Hey guys!
I have a cluster of graylog2 v2.5.1 with three nodes within.
After launch some time all works fine, but then one of nodes stucks and not processed any incoming messages, journal grows and “Process buffer” 100% utilized.
The only effective method that I managed to find to unstuck graylog - kill it and start again. But this happens few times per day, on random servers and i can not figure out why.
Expected Behavior
processes messages 24/7
Your Environment
- Graylog: 2.5.1
- Elasticsearch Version: 5.6.13
- MongoDB Version: 3.4.9
- Operating System: Ubuntu 16.04.5
What can I do to diagnose and fix this problem?

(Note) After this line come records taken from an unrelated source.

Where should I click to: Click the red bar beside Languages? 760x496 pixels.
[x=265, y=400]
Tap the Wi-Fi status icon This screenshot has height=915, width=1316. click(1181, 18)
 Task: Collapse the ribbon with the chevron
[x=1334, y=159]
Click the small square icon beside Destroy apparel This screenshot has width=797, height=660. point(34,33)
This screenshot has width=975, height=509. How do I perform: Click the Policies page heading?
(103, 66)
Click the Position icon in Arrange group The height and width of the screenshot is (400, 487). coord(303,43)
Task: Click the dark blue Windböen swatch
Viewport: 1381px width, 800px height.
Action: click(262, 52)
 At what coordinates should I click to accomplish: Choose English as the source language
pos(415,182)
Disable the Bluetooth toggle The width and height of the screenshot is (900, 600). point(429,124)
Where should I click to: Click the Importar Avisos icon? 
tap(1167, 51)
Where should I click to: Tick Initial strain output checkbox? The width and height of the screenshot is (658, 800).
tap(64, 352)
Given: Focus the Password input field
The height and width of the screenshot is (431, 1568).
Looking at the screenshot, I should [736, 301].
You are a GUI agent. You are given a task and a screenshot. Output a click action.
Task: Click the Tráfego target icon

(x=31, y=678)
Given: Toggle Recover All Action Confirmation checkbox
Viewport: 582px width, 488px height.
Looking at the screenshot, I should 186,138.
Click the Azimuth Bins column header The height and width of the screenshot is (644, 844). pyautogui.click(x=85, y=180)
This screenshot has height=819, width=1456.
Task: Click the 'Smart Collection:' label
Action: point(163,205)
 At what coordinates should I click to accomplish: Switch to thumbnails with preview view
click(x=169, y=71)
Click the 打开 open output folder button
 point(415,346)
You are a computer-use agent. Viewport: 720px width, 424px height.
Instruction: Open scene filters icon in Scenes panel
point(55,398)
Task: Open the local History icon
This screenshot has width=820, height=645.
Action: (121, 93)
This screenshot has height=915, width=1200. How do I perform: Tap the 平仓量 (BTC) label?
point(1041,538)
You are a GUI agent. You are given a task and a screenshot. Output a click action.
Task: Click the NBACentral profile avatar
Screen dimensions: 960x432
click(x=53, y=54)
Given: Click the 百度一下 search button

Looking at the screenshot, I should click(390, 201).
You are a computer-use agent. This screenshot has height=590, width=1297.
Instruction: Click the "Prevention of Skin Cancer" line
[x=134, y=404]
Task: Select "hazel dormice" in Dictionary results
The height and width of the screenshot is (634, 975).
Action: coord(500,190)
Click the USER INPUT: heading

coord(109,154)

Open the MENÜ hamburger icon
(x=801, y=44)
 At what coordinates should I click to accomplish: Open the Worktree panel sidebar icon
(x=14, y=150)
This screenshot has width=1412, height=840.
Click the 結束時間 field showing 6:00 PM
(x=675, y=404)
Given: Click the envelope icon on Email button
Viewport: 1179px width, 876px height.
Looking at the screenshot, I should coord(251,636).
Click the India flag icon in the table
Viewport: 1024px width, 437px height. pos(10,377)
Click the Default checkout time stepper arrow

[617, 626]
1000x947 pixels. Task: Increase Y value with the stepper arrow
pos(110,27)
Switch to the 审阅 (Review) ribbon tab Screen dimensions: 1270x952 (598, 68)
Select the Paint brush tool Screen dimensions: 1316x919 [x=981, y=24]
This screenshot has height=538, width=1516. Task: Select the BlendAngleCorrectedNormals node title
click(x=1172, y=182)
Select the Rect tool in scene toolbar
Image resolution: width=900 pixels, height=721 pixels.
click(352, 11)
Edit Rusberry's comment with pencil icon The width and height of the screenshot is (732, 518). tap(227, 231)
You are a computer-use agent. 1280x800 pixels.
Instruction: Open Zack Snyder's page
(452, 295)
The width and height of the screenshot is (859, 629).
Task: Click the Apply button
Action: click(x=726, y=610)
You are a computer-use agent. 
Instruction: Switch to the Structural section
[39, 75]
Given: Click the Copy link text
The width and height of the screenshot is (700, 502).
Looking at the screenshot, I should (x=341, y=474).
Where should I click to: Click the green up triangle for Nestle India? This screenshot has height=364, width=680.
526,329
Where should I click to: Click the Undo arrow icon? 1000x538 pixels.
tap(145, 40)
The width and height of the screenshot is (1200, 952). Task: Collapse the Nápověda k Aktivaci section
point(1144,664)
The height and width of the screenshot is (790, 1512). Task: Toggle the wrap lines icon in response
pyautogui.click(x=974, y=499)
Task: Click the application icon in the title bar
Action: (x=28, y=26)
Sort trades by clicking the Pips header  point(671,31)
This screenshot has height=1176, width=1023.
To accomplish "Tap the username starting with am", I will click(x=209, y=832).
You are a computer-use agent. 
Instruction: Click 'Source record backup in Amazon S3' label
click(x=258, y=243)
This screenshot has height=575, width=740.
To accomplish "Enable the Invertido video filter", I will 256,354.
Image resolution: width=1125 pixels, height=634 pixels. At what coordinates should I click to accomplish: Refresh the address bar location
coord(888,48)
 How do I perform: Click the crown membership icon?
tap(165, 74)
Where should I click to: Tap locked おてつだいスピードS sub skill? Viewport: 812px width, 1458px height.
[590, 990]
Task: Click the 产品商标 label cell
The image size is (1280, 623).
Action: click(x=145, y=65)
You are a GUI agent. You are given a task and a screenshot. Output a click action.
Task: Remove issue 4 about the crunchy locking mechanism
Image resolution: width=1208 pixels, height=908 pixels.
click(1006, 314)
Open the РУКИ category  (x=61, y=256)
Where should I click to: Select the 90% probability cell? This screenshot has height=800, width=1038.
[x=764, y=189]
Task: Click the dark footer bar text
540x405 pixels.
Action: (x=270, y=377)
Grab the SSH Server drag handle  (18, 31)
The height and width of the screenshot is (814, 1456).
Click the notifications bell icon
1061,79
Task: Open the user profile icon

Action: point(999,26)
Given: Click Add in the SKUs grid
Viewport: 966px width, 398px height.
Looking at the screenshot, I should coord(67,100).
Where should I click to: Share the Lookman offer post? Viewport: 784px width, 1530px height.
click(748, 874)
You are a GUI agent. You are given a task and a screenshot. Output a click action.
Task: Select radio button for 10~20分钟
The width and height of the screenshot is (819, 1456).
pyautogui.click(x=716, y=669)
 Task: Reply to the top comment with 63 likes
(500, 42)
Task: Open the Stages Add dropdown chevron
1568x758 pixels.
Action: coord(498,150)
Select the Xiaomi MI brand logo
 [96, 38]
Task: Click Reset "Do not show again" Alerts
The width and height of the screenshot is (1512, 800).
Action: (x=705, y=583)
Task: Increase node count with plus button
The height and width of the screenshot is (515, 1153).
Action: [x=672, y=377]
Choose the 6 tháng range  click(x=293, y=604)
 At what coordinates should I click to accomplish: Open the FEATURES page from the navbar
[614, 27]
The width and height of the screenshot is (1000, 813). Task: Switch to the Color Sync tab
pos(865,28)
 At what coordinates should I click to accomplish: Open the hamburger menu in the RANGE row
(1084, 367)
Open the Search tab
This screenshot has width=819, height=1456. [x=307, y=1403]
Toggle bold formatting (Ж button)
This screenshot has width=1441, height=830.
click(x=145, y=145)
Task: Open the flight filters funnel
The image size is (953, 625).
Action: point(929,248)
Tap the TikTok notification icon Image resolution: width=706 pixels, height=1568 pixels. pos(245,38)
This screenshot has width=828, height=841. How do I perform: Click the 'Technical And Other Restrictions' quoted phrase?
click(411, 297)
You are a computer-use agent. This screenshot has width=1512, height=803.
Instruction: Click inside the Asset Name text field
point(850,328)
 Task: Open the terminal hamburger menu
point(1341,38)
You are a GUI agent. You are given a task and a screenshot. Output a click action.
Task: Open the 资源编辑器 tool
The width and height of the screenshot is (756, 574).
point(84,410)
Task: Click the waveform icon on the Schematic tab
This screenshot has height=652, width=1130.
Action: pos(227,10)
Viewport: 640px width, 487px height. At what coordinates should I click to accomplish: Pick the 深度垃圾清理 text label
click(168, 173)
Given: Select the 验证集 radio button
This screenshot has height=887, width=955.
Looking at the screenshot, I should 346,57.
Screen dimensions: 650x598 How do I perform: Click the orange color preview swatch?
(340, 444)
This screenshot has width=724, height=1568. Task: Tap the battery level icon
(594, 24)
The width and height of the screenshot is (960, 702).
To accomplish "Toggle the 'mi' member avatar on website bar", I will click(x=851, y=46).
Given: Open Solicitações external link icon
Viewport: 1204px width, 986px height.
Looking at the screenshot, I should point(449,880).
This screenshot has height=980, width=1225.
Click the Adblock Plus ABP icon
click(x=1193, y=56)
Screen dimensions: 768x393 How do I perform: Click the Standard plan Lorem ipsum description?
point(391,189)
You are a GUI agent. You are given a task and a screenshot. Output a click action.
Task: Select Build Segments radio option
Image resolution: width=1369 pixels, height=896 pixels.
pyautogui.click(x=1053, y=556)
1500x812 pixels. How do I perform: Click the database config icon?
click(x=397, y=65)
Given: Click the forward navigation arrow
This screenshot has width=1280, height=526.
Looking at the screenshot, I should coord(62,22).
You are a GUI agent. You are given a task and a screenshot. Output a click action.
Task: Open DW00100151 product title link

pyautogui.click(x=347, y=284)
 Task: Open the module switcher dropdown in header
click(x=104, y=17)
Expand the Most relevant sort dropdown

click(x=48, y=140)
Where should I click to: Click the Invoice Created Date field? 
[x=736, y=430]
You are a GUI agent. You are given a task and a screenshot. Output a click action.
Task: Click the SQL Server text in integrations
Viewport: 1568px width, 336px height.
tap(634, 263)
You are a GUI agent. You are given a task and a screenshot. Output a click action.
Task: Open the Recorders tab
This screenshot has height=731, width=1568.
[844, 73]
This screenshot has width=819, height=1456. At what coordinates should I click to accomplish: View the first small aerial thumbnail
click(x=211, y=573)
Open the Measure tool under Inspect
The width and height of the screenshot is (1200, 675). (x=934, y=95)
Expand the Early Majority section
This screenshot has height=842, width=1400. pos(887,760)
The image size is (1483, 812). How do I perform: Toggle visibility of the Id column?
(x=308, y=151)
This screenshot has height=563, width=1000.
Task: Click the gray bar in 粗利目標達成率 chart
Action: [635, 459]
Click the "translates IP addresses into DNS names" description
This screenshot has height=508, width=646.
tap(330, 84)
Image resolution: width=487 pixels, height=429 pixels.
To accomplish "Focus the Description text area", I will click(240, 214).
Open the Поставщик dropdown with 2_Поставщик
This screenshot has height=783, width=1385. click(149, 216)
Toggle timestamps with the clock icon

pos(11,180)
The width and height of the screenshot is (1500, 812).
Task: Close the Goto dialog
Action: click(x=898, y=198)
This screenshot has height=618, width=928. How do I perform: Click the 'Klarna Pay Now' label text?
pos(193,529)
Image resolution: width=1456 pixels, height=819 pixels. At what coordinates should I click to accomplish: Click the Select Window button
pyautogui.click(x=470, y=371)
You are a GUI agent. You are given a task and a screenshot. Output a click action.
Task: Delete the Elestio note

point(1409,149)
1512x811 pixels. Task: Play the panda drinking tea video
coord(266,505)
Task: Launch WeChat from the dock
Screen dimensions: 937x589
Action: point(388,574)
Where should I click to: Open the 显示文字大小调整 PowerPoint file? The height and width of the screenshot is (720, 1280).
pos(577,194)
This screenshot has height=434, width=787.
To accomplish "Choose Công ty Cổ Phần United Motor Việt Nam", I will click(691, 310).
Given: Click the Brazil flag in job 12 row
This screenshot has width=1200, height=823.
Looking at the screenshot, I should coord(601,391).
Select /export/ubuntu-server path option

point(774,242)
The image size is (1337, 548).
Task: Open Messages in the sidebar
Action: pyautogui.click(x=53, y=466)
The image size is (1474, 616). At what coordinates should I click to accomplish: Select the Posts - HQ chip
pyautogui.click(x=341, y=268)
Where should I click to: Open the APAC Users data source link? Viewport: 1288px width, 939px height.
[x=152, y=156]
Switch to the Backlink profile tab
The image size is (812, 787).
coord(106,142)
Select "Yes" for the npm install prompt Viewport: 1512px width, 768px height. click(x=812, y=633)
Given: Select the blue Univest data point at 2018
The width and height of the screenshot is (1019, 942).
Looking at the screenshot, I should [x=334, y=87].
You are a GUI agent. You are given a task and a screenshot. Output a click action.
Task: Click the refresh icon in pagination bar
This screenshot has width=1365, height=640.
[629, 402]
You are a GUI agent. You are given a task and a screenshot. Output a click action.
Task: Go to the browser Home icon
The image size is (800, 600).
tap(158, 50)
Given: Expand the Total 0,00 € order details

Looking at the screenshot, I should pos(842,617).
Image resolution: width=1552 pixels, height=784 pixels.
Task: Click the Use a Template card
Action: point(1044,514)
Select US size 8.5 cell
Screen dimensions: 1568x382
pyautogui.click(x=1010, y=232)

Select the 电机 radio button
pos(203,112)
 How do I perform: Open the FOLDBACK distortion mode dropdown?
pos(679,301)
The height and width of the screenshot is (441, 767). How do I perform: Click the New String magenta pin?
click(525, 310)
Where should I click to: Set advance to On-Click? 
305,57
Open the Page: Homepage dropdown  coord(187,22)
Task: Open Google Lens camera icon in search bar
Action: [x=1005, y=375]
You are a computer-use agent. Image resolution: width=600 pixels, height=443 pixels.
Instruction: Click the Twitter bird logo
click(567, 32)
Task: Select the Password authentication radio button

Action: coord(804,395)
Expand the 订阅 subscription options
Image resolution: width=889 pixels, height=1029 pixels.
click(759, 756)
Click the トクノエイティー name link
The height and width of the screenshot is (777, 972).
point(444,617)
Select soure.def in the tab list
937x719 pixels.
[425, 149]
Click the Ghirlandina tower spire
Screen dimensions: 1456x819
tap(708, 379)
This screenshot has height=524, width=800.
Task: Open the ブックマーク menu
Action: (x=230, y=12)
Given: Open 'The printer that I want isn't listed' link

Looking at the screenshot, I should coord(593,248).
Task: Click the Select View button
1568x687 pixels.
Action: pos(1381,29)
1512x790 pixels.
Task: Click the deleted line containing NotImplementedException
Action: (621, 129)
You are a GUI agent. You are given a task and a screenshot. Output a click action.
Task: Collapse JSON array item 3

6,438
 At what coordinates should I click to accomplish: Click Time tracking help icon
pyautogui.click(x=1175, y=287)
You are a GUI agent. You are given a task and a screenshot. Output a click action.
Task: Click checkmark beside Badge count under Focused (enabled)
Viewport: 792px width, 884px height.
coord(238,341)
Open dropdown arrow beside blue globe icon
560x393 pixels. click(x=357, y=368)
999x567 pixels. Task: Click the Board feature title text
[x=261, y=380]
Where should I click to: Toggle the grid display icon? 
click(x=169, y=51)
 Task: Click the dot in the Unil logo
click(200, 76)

Servers has enough free memory, disk performance and cpu.
launch options:
GRAYLOG_SERVER_JAVA_OPTS="-Djava.net.preferIPv4Stack=true -Xms8000m -Xmx8000m -XX:NewRatio=1 -server -XX:+ResizeTLAB -XX:+UseConcMarkSweepGC -XX:+CMSConcurrentMTEnabled -XX:+CMSClassUnloadingEnabled -XX:+UseParNewGC -XX:-OmitStackTraceInFastThrow"
Each server has 16G of RAM, it seems this should be enough. And graylog cluster recieve about 2k messages per second.